Cyfrowa dystrybucja muzyki zaczęła zyskiwać na znaczeniu w latach 90. i na początku XXI wieku. Pierwszym serwisem, który umożliwił artystom dzielenie się swoimi nagraniami w Internecie był powstały w 1993 roku Internet Underground Music Archive. W 1999 roku założona została platforma Napster, która zyskała ogromną popularność i rozpoczęła rewolucję w branży muzycznej. Dała ona internautom możliwość darmowego pobierania plików mp3 z ogromnej bazy utworów. Szybko jednak firma napotkała problemy prawne związane z naruszeniem praw autorskich. Po wielu pozwach sądowych złożonych między innymi przez zespół Metallica (po tym jak demo ich piosenki pojawiło się w sieci przed oficjalnym wydaniem utworu), rapera Dr. Dre, czy zrzeszenie amerykańskich wydawców muzyki (RIAA) Napster zmuszony został do zakończenia swojej działalności. Ukształtował on jednak solidne fundamenty do powstania serwisów streamingowych jakie znamy dzisiaj.
W 2006 roku dwóch szwedzkich biznesmenów Daniel Ek i Martin Lorentzon postanowiło stworzyć legalną alternatywę dla platform służących do udostępniania plików mp3. Została ona nazwana Spotify. Pod koniec 2024 roku serwis ten miał 675 milionów aktywnych użytkowników i oferował ponad 100 milionów utworów. Omawiana alternatywa okazała się ogromnym sukcesem i całkowicie odmieniła model konsumpcji i nasze podejście do eksploracji muzyki. Od 2019 roku streamingi odpowiadają za większość przychodów przemysłu muzycznego na całym świecie. Konieczność płacenia za każdy album musiała przegrać z łatwym dostępem do miliona utworów w niewygórowanej cenie miesięcznej subskrypcji czy nawet bezpłatnie w planie freemium. Odkrywanie nowych artystów również stało się prostsze dzięki zaawansowanym algorytmom i personalizowanym playlistom takim jak „Discover Weekly” czy „Daily Mix”. Ta zmiana ukształtowała wiele nowych ścieżek rozwoju dla całej branży, ale również postawiła ciężkie wyzwania finansowe przed artystami.

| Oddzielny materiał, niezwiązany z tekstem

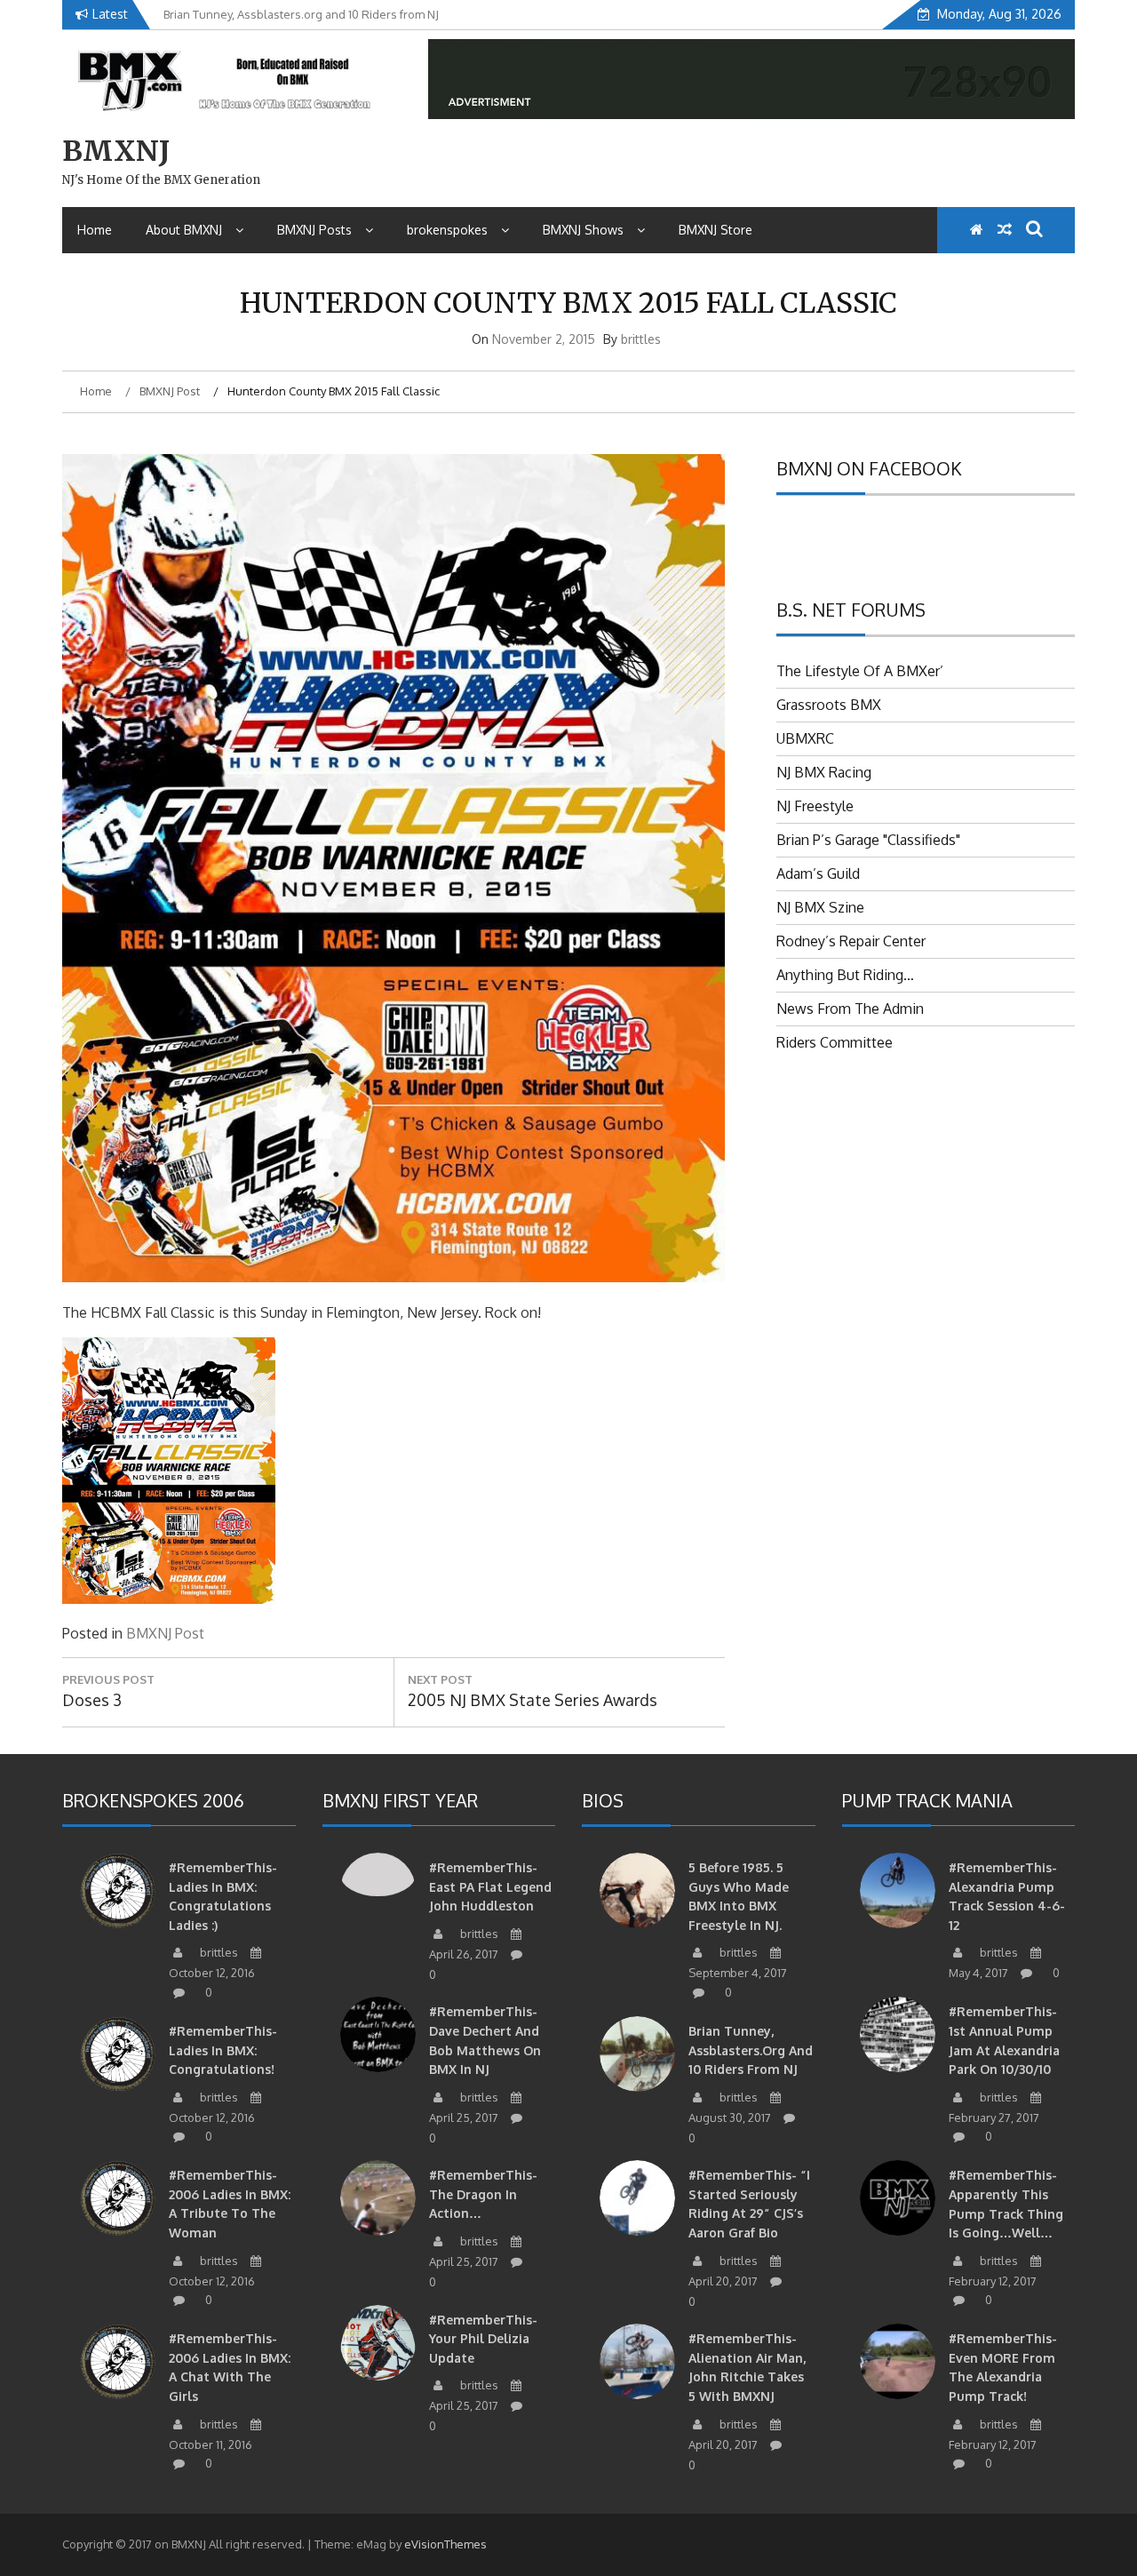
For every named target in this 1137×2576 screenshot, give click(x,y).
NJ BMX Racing (823, 772)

W modelu opartym na liczbie odtworzeń tantiemy są dzielone (często niesprawiedliwie) pomiędzy wytwórnie, dystrybutorów i samych wykonawców, co skutkuje bardzo niskimi kwotami za pojedyncze odtworzenie. Stawki Spotify wahają się od 0,006 do 0,008 dolara za odtworzenie. Ponadto, aby otrzymywać tantiemy, utwory muszą uzyskiwać co najmniej 1000 odsłuchań rocznie. Uderza to szczególnie w mało znanych artystów niezależnych (szczególnie że algorytmy Spotify promują głównie mainstreamowych twórców), którzy jeszcze kilkanaście lat temu utrzymywali się głównie ze sprzedaży płyt. Zdarzały się jednak przypadki krytyki Spotify również ze strony twórców głównego nurtu. Niektórzy, aby zwiększyć sprzedaż swoich fizycznych płyt opóźniali publikację swoich albumów w streamingach (np. Adele czy Coldplay). W 2015 doszło nawet do sytuacji, w której Taylor Swift czy Thom Yorke, w ramach protestu na pewien czas całkowicie wycofali swoją muzykę z katalogów Spotify. Z drugiej strony dzięki platformom streamingowym wielu artystów ma możliwość dotarcia do większej liczby słuchaczy na całym świecie. Dodatkowo precyzyjne dane dotyczące słuchalności umożliwiają śledzenie trendów i planowanie skuteczniejszych działań promocyjnych.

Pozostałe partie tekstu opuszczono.